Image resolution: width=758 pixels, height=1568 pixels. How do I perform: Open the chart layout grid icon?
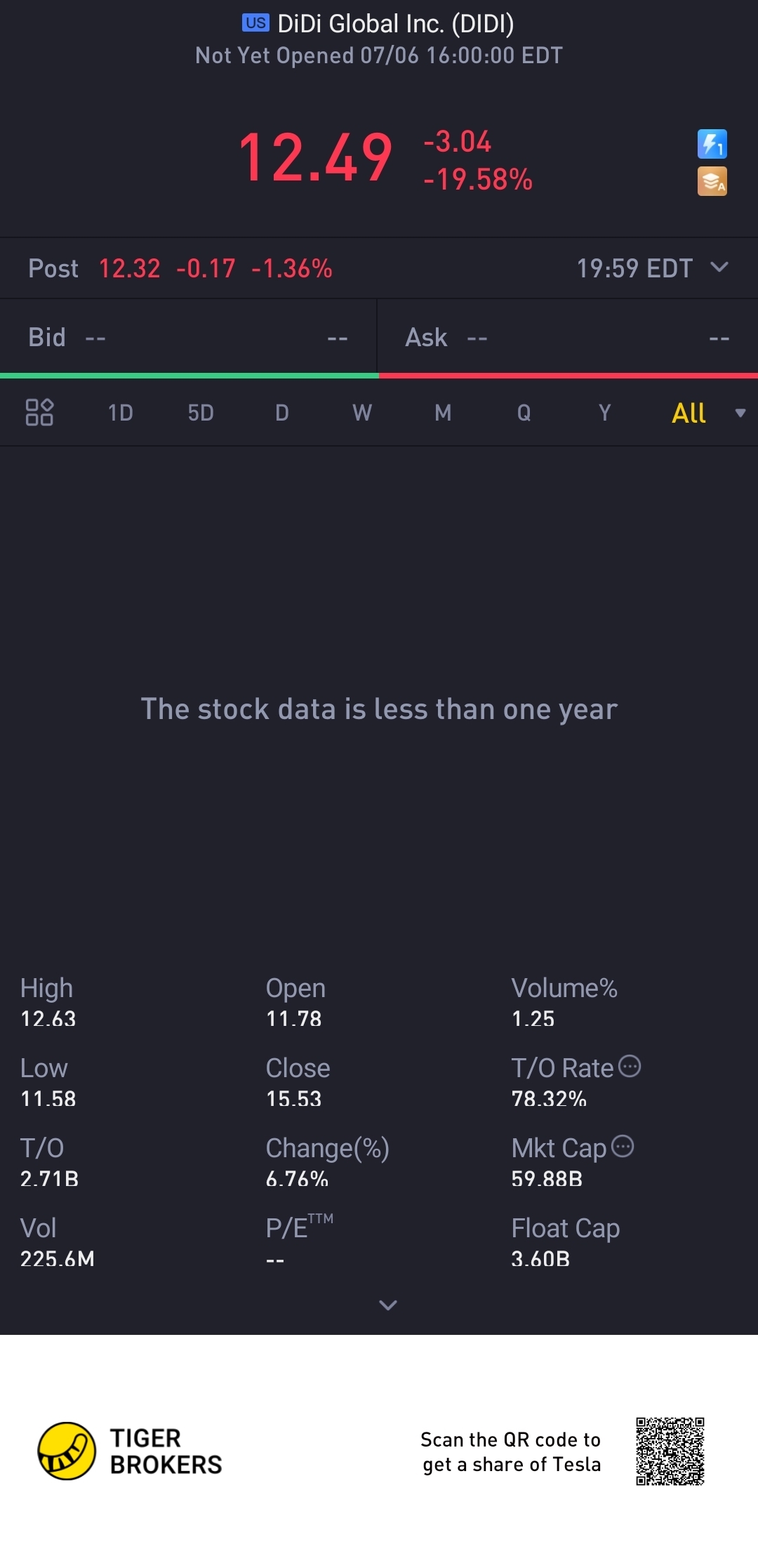(x=39, y=412)
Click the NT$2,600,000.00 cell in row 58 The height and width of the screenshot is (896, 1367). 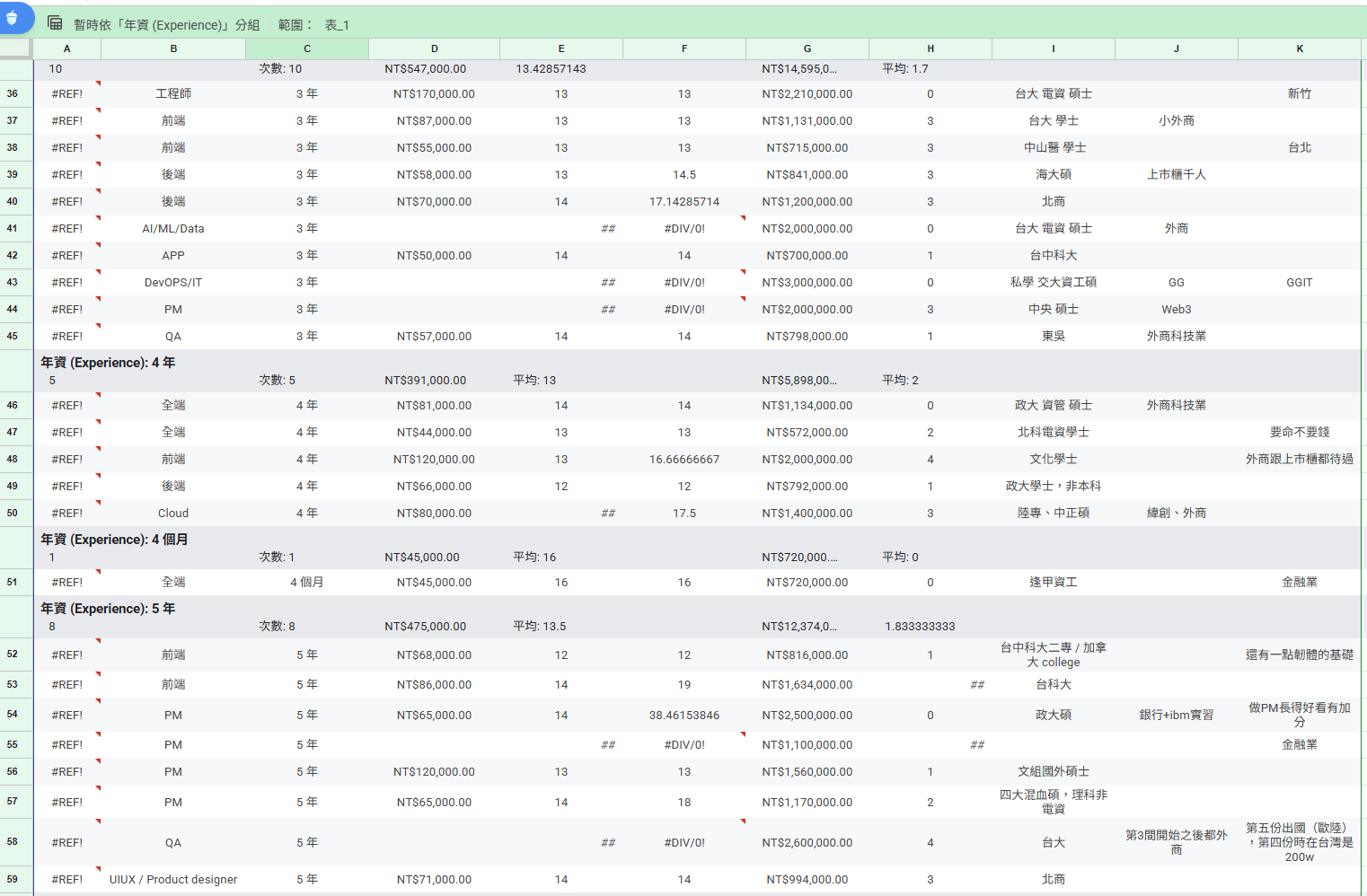point(807,843)
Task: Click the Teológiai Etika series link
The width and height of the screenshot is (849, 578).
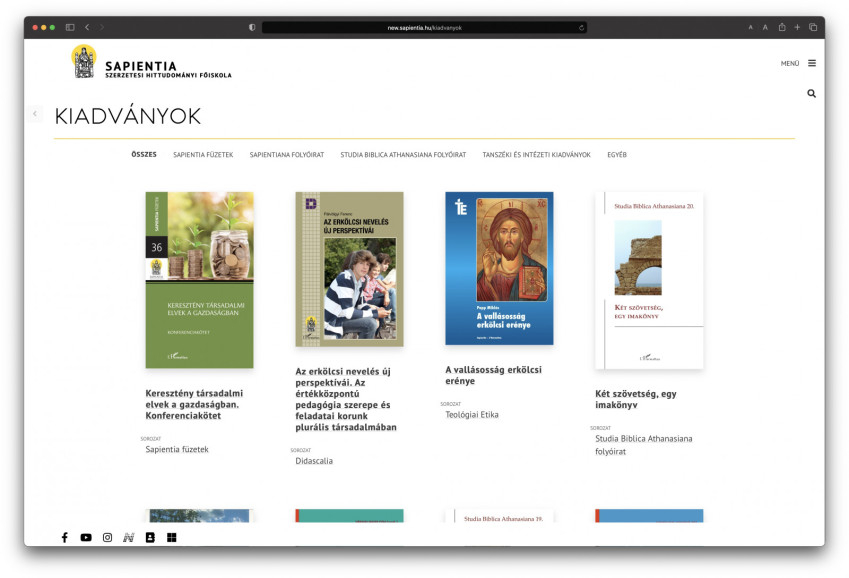Action: pos(471,415)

□ □ □ □ □ □ □

In the data above, find the line containing "Task: Click the Teológiai Etika series link"; from there, please write out each line through the end, exactly, with the pictures omitted.

Exercise answer:
Task: Click the Teológiai Etika series link
The width and height of the screenshot is (849, 578).
Action: pos(471,415)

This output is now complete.